_Exercise requirements_
Swap every "How do I perform:" in the records below for "How do I carry out:", and leave everything else unchanged.

◇ ◇ ◇ ◇

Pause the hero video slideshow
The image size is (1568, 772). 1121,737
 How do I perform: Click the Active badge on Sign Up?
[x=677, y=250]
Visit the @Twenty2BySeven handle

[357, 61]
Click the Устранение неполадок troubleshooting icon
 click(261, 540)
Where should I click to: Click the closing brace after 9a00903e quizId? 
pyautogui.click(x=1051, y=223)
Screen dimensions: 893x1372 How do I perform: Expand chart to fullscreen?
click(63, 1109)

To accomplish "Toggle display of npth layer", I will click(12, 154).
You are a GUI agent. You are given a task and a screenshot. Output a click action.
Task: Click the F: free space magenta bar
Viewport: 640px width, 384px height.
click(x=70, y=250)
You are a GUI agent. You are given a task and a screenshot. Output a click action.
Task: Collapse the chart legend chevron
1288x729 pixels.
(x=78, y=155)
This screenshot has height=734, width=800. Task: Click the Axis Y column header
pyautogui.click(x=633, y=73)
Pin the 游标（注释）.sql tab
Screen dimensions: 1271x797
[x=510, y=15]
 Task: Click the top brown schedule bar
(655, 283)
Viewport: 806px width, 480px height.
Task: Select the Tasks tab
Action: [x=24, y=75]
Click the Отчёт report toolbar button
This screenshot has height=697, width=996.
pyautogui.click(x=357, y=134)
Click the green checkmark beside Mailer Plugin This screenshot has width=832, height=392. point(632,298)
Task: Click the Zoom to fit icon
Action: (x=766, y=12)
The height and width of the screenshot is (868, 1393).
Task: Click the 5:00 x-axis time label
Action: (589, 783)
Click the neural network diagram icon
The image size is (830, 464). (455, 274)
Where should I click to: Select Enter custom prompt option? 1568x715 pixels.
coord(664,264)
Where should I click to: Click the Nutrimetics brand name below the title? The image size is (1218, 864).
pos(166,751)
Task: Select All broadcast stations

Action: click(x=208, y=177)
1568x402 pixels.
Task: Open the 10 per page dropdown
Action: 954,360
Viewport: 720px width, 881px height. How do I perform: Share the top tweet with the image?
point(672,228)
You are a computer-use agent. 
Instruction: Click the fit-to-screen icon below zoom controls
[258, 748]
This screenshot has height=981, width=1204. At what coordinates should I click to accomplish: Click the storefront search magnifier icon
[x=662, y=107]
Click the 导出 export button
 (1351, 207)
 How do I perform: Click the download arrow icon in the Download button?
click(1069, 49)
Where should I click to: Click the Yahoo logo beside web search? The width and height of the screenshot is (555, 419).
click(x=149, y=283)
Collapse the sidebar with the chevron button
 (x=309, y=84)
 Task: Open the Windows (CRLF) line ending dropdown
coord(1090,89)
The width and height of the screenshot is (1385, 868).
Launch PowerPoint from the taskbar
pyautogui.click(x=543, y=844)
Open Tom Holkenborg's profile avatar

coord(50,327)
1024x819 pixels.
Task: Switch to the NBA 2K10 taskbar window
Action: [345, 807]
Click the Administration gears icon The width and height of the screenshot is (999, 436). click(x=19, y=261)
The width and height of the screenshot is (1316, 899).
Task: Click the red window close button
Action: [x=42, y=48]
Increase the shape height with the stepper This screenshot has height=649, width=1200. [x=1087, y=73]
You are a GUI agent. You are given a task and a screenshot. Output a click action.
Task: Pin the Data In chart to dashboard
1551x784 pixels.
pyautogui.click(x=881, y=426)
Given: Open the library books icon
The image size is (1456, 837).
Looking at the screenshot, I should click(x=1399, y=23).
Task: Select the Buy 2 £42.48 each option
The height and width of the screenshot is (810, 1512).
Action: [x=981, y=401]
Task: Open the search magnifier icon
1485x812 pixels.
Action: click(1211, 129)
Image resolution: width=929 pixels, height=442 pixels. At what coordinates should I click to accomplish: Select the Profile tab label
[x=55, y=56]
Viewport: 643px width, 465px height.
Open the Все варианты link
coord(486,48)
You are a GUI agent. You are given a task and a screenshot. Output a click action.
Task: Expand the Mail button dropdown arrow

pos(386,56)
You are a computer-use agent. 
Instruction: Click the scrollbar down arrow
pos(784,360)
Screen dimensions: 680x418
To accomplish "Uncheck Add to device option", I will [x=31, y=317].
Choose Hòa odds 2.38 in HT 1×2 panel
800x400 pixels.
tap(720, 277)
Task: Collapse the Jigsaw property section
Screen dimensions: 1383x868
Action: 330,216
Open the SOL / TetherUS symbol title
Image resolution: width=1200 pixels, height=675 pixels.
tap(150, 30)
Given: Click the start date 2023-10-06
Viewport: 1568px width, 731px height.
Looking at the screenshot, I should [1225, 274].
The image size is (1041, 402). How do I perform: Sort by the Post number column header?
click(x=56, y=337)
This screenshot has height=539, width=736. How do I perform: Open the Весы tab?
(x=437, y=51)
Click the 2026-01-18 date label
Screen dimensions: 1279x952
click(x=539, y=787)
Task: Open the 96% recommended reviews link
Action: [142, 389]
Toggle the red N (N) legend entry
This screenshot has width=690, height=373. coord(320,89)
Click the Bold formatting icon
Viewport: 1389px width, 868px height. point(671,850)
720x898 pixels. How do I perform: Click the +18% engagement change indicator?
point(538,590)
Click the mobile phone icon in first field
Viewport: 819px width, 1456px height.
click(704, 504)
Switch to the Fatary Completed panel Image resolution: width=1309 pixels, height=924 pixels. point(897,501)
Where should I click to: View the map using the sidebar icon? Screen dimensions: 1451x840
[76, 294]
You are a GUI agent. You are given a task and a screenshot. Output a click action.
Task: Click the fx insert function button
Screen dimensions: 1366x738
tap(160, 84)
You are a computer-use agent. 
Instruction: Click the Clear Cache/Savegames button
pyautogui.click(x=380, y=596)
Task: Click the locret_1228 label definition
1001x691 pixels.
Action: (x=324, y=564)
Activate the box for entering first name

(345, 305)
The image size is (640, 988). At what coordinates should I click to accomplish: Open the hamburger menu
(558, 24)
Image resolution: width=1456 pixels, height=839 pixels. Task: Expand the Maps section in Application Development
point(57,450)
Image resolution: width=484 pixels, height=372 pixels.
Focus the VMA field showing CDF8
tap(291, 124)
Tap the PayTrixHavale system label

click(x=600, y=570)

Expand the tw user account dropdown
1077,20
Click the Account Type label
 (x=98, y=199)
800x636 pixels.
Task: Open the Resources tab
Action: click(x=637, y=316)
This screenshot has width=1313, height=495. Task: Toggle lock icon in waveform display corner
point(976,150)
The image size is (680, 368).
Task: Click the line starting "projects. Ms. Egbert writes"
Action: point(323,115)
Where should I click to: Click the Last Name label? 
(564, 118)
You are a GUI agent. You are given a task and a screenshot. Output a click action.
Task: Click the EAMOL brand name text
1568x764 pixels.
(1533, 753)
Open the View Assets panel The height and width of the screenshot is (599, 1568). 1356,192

◇ ◇ ◇ ◇

_Solution_
Pause the hero video slideshow
The image size is (1568, 772). 1121,737
 How do I carry out: Click the Active badge on Sign Up?
[x=677, y=250]
Visit the @Twenty2BySeven handle

[357, 61]
Click the Устранение неполадок troubleshooting icon
 click(261, 540)
Where should I click to: Click the closing brace after 9a00903e quizId? 
pyautogui.click(x=1051, y=223)
Screen dimensions: 893x1372 How do I carry out: Expand chart to fullscreen?
click(63, 1109)

To accomplish "Toggle display of npth layer", I will click(12, 154).
You are a GUI agent. You are given a task and a screenshot. Output a click action.
Task: Click the F: free space magenta bar
Viewport: 640px width, 384px height.
click(x=70, y=250)
You are a GUI agent. You are given a task and a screenshot. Output a click action.
Task: Collapse the chart legend chevron
1288x729 pixels.
(x=78, y=155)
This screenshot has height=734, width=800. Task: Click the Axis Y column header
pyautogui.click(x=633, y=73)
Pin the 游标（注释）.sql tab
Screen dimensions: 1271x797
[x=510, y=15]
 Task: Click the top brown schedule bar
(655, 283)
Viewport: 806px width, 480px height.
Task: Select the Tasks tab
Action: [x=24, y=75]
Click the Отчёт report toolbar button
This screenshot has height=697, width=996.
pyautogui.click(x=357, y=134)
Click the green checkmark beside Mailer Plugin This screenshot has width=832, height=392. point(632,298)
Task: Click the Zoom to fit icon
Action: (x=766, y=12)
The height and width of the screenshot is (868, 1393).
Task: Click the 5:00 x-axis time label
Action: (589, 783)
Click the neural network diagram icon
The image size is (830, 464). (455, 274)
Where should I click to: Select Enter custom prompt option? 1568x715 pixels.
coord(664,264)
Where should I click to: Click the Nutrimetics brand name below the title? The image size is (1218, 864).
pos(166,751)
Task: Select All broadcast stations

Action: click(x=208, y=177)
1568x402 pixels.
Task: Open the 10 per page dropdown
Action: 954,360
Viewport: 720px width, 881px height. How do I carry out: Share the top tweet with the image?
point(672,228)
You are a computer-use agent. 
Instruction: Click the fit-to-screen icon below zoom controls
[258, 748]
This screenshot has height=981, width=1204. At what coordinates should I click to accomplish: Click the storefront search magnifier icon
[x=662, y=107]
Click the 导出 export button
 (1351, 207)
 How do I carry out: Click the download arrow icon in the Download button?
click(1069, 49)
Where should I click to: Click the Yahoo logo beside web search? The width and height of the screenshot is (555, 419).
click(x=149, y=283)
Collapse the sidebar with the chevron button
 (x=309, y=84)
 Task: Open the Windows (CRLF) line ending dropdown
coord(1090,89)
The width and height of the screenshot is (1385, 868).
Launch PowerPoint from the taskbar
pyautogui.click(x=543, y=844)
Open Tom Holkenborg's profile avatar

coord(50,327)
1024x819 pixels.
Task: Switch to the NBA 2K10 taskbar window
Action: [345, 807]
Click the Administration gears icon The width and height of the screenshot is (999, 436). click(x=19, y=261)
The width and height of the screenshot is (1316, 899).
Task: Click the red window close button
Action: [x=42, y=48]
Increase the shape height with the stepper This screenshot has height=649, width=1200. [x=1087, y=73]
You are a GUI agent. You are given a task and a screenshot. Output a click action.
Task: Pin the Data In chart to dashboard
1551x784 pixels.
pyautogui.click(x=881, y=426)
Given: Open the library books icon
The image size is (1456, 837).
Looking at the screenshot, I should click(x=1399, y=23).
Task: Select the Buy 2 £42.48 each option
The height and width of the screenshot is (810, 1512).
Action: [x=981, y=401]
Task: Open the search magnifier icon
1485x812 pixels.
Action: click(1211, 129)
Image resolution: width=929 pixels, height=442 pixels. At what coordinates should I click to accomplish: Select the Profile tab label
[x=55, y=56]
Viewport: 643px width, 465px height.
Open the Все варианты link
coord(486,48)
You are a GUI agent. You are given a task and a screenshot. Output a click action.
Task: Expand the Mail button dropdown arrow

pos(386,56)
You are a computer-use agent. 
Instruction: Click the scrollbar down arrow
pos(784,360)
Screen dimensions: 680x418
To accomplish "Uncheck Add to device option", I will [x=31, y=317].
Choose Hòa odds 2.38 in HT 1×2 panel
800x400 pixels.
tap(720, 277)
Task: Collapse the Jigsaw property section
Screen dimensions: 1383x868
Action: 330,216
Open the SOL / TetherUS symbol title
Image resolution: width=1200 pixels, height=675 pixels.
tap(150, 30)
Given: Click the start date 2023-10-06
Viewport: 1568px width, 731px height.
Looking at the screenshot, I should [1225, 274].
The image size is (1041, 402). How do I carry out: Sort by the Post number column header?
click(x=56, y=337)
This screenshot has height=539, width=736. How do I carry out: Open the Весы tab?
(x=437, y=51)
Click the 2026-01-18 date label
Screen dimensions: 1279x952
click(x=539, y=787)
Task: Open the 96% recommended reviews link
Action: [142, 389]
Toggle the red N (N) legend entry
This screenshot has width=690, height=373. coord(320,89)
Click the Bold formatting icon
Viewport: 1389px width, 868px height. point(671,850)
720x898 pixels. How do I carry out: Click the +18% engagement change indicator?
point(538,590)
Click the mobile phone icon in first field
Viewport: 819px width, 1456px height.
click(704, 504)
Switch to the Fatary Completed panel Image resolution: width=1309 pixels, height=924 pixels. point(897,501)
Where should I click to: View the map using the sidebar icon? Screen dimensions: 1451x840
[76, 294]
You are a GUI agent. You are given a task and a screenshot. Output a click action.
Task: Click the fx insert function button
Screen dimensions: 1366x738
tap(160, 84)
You are a computer-use agent. 
Instruction: Click the Clear Cache/Savegames button
pyautogui.click(x=380, y=596)
Task: Click the locret_1228 label definition
1001x691 pixels.
Action: (x=324, y=564)
Activate the box for entering first name

(345, 305)
The image size is (640, 988). At what coordinates should I click to accomplish: Open the hamburger menu
(558, 24)
Image resolution: width=1456 pixels, height=839 pixels. Task: Expand the Maps section in Application Development
point(57,450)
Image resolution: width=484 pixels, height=372 pixels.
Focus the VMA field showing CDF8
tap(291, 124)
Tap the PayTrixHavale system label

click(x=600, y=570)

Expand the tw user account dropdown
1077,20
Click the Account Type label
 (x=98, y=199)
800x636 pixels.
Task: Open the Resources tab
Action: click(x=637, y=316)
This screenshot has width=1313, height=495. Task: Toggle lock icon in waveform display corner
point(976,150)
The image size is (680, 368).
Task: Click the line starting "projects. Ms. Egbert writes"
Action: point(323,115)
Where should I click to: Click the Last Name label? 
(564, 118)
You are a GUI agent. You are given a task and a screenshot. Output a click action.
Task: Click the EAMOL brand name text
1568x764 pixels.
(1533, 753)
Open the View Assets panel The height and width of the screenshot is (599, 1568). 1356,192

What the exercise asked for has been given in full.